If you followed them and it is backwards..please tell us. Some of us have one and have not as yet powered it up

Miz


----------



## piotrsko (Dec 9, 2007)

comments: if you are running a bug, you need the "diode" breaker unit as part of the circuit since the gauge seems to require a intermittent voltage source. I'd have to get mine out of storage, but I recall they seem to peg at full when you apply a constant voltage without the "diode" thingey. They also run at only 5 vdc max. Never tried them like this, BUT I suspect that you could wire them with your source instead of battery (still through the "diode") and use a 10 ohm resistor on the return side.

BTW I know it isn't a diode, but that is what my reference stuff calls it.


----------



## CrunchTime (Feb 13, 2009)

Have you asked EVWorks and/or ZEVA about this directly?
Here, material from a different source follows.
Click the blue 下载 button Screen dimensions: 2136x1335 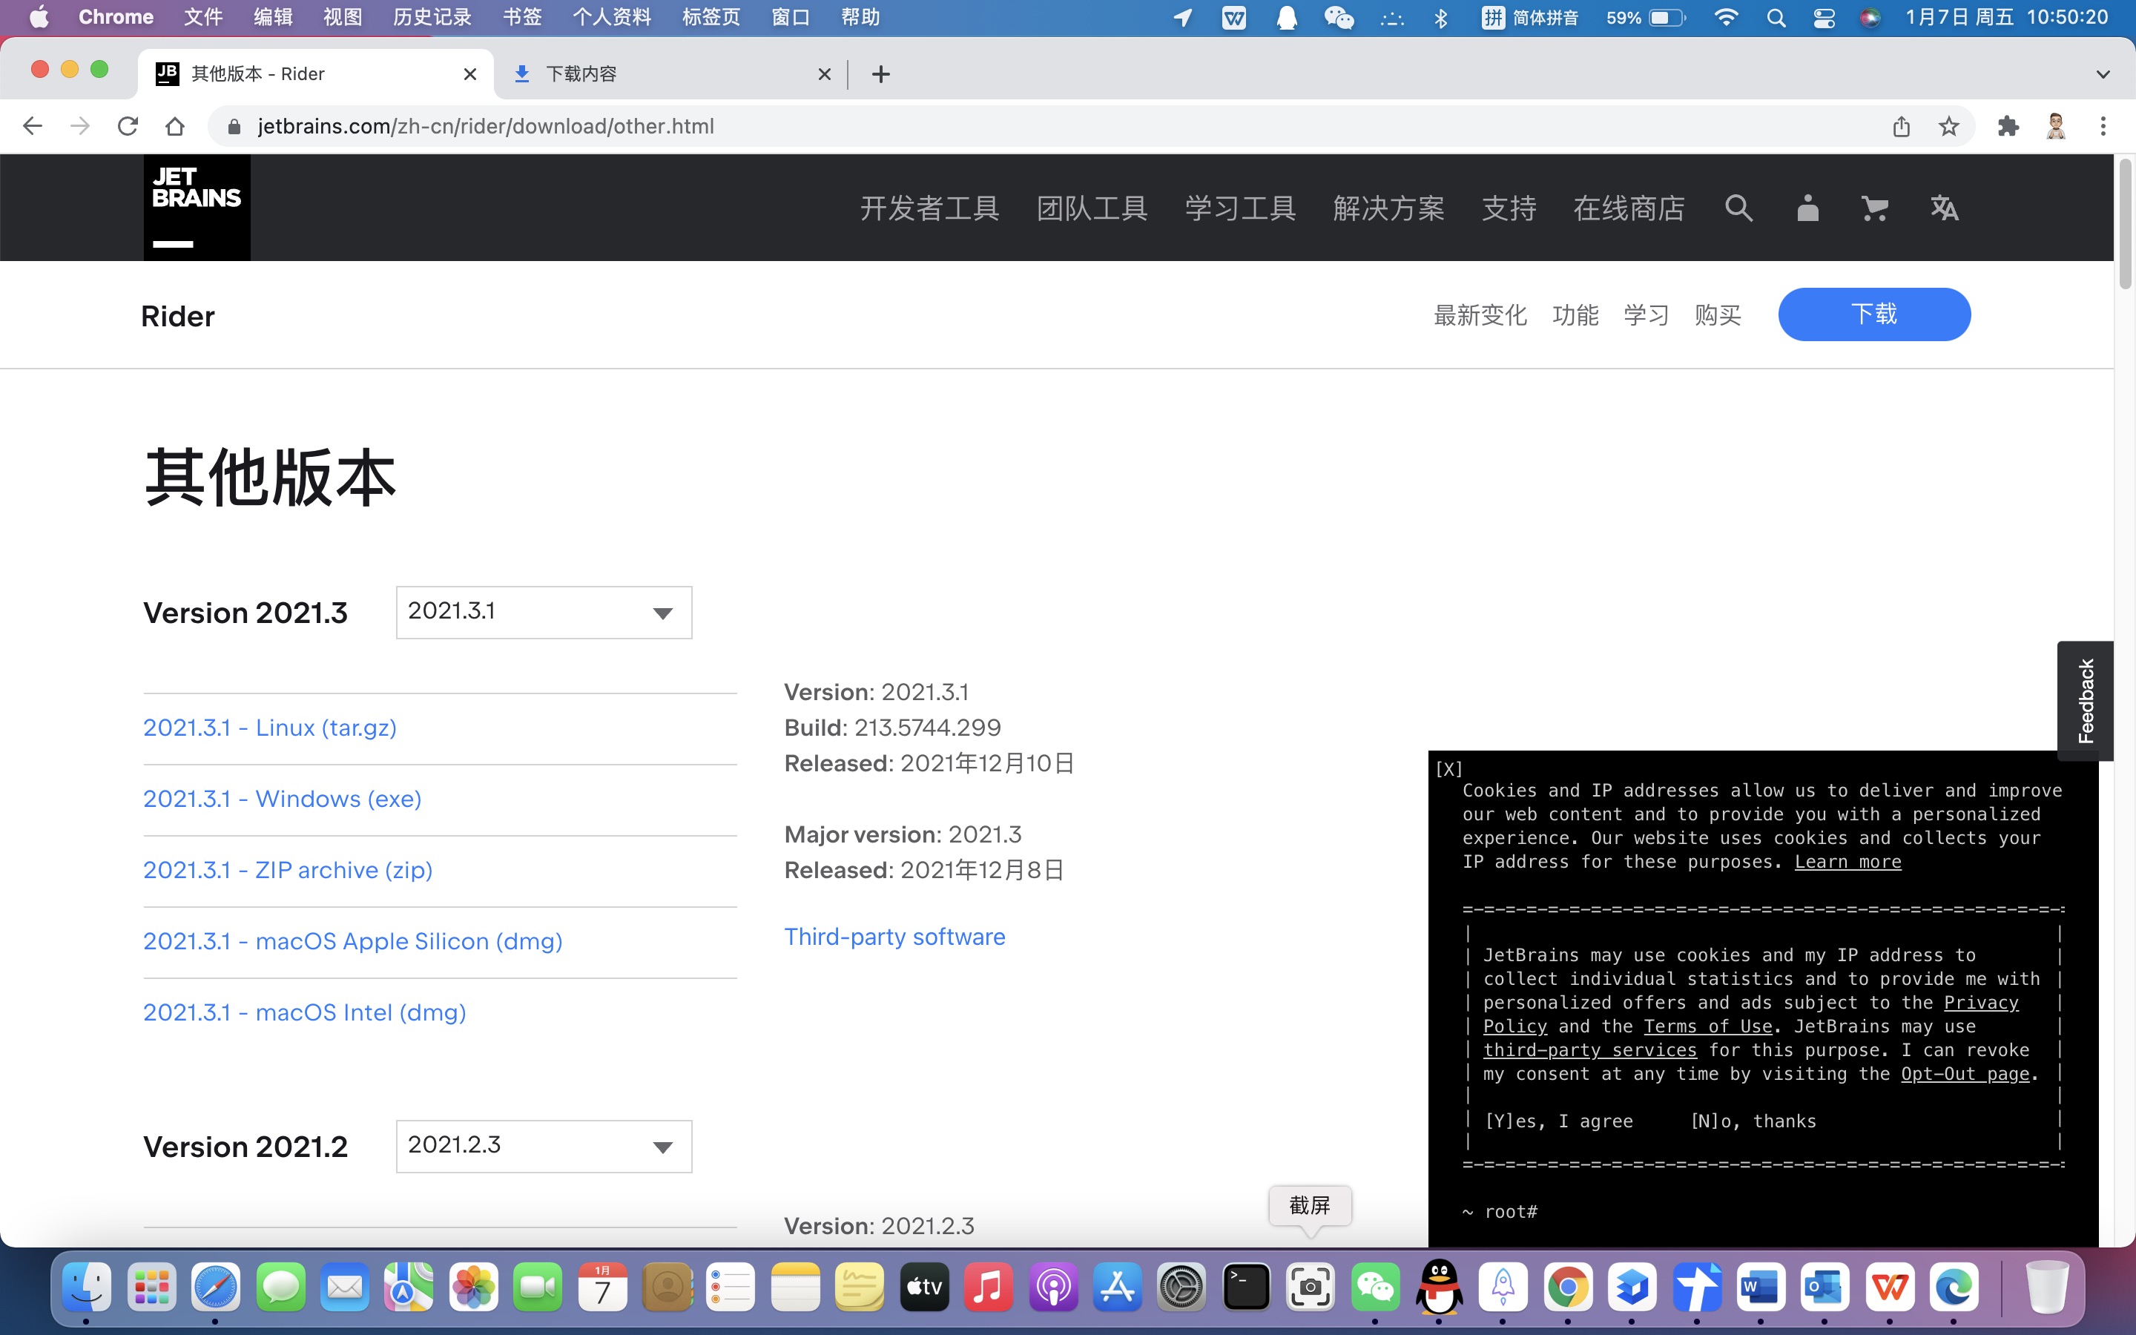click(1873, 314)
I found them both very helpful (and I asked many questions before I got mine working (only on the bench as yet))...


----------



## lowcrawler (Jun 27, 2011)

I guess that's what I'll have to do.

When ordering they were extremely unresponsive, so I didn't expect much help -- which is why I came here first.

I'll report back with any fixes or changes...


----------



## lowcrawler (Jun 27, 2011)

I have finally gotten around to spending the 2 hours required to flip the device around... again.
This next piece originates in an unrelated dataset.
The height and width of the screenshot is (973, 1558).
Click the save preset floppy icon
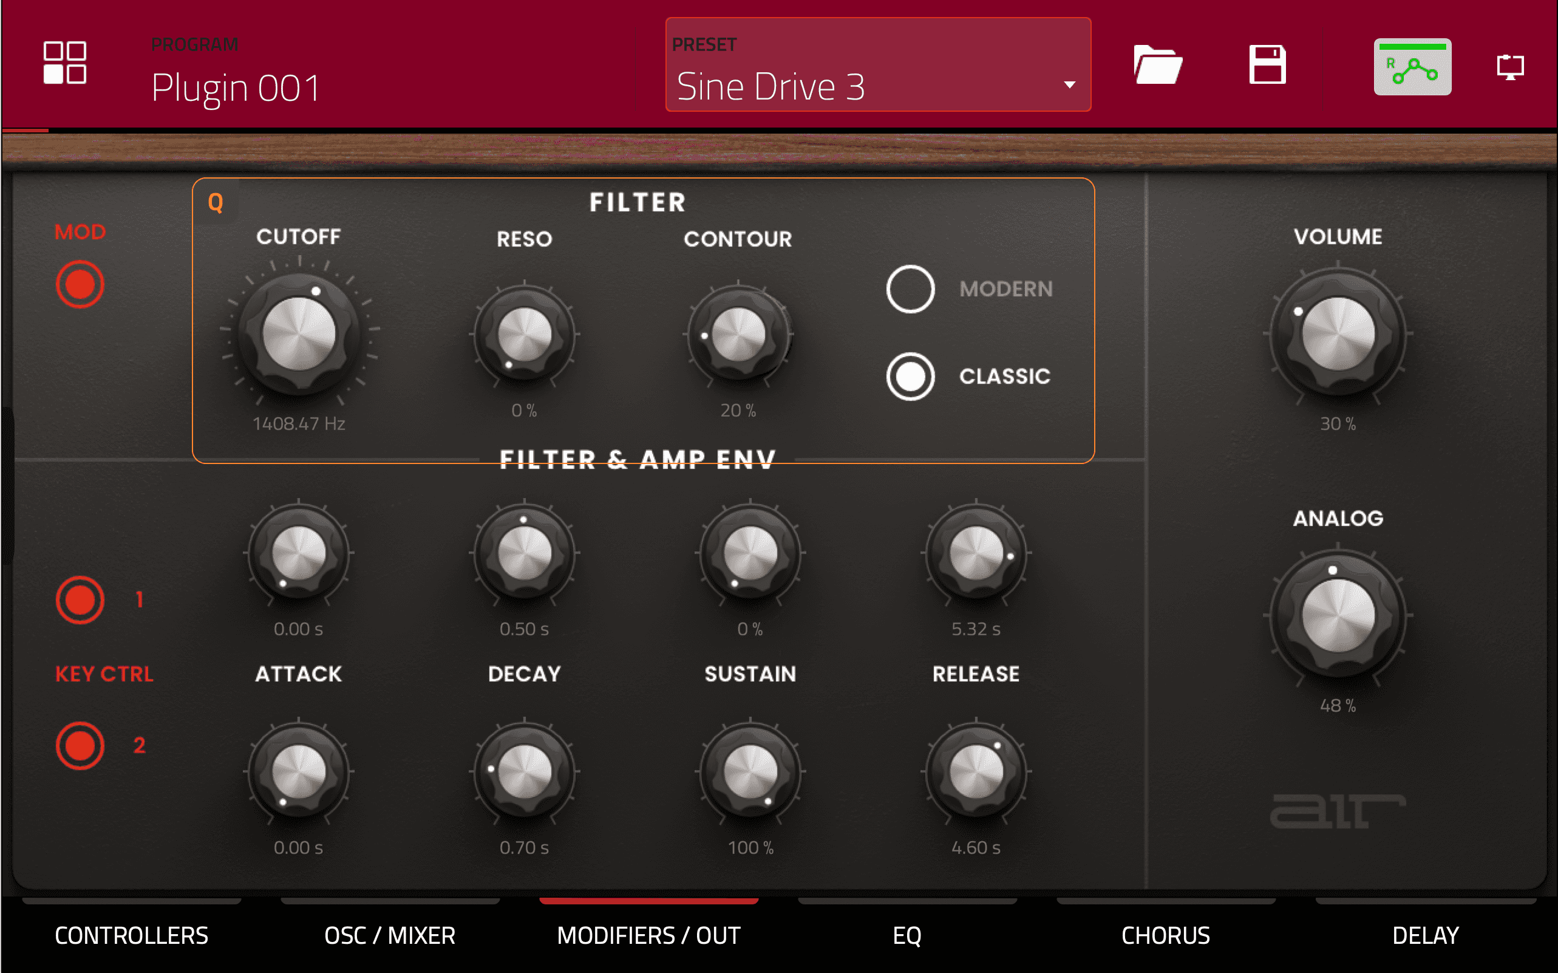pos(1267,65)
No luck - I still get the exact same results.... driving the car results in the fuel gauge 'filling up'.

Turn the #2 pot 12 turns the other direction (which should keep me at ~100ah, but flip the polarity) and the needle doesn't move; it stays 'above full'.

Any thoughts or help?


----------



## lowcrawler (Jun 27, 2011)

The guys at Zeva got back to me straight away and gave me some tips on finding the right polarity and direction for the cable.



Ian from ZEVA said:


> After setting the Full position as you have, I'd recommend trying Pot 2 at the two extremes of the 25-turn range, i.e turn clockwise until you can feel faint clicking from the pot (or just give it 25 full turns to be sure), spin up the motor briefly and see what direction the gauge moves. If it's wrong, turn the pot the other direction 25 full turns, and the needle should go to Empty.
> 
> The other possibility is that the device is physically backwards on the power cable. You'll know this if, after a reset, the needle doesn't move when you run the motor regardless of Pot 2, but does move when you charge. (When first powered up, the device resets to 100% state of charge. If the sensor is backwards, running the motor will just be trying to increase charge that above 100%. Then charging current will be seen as discharging the pack below 100%...)


I _think_ I have things going in the right direction right now ... but I want to tweak the 'quantities' before I call it done.


----------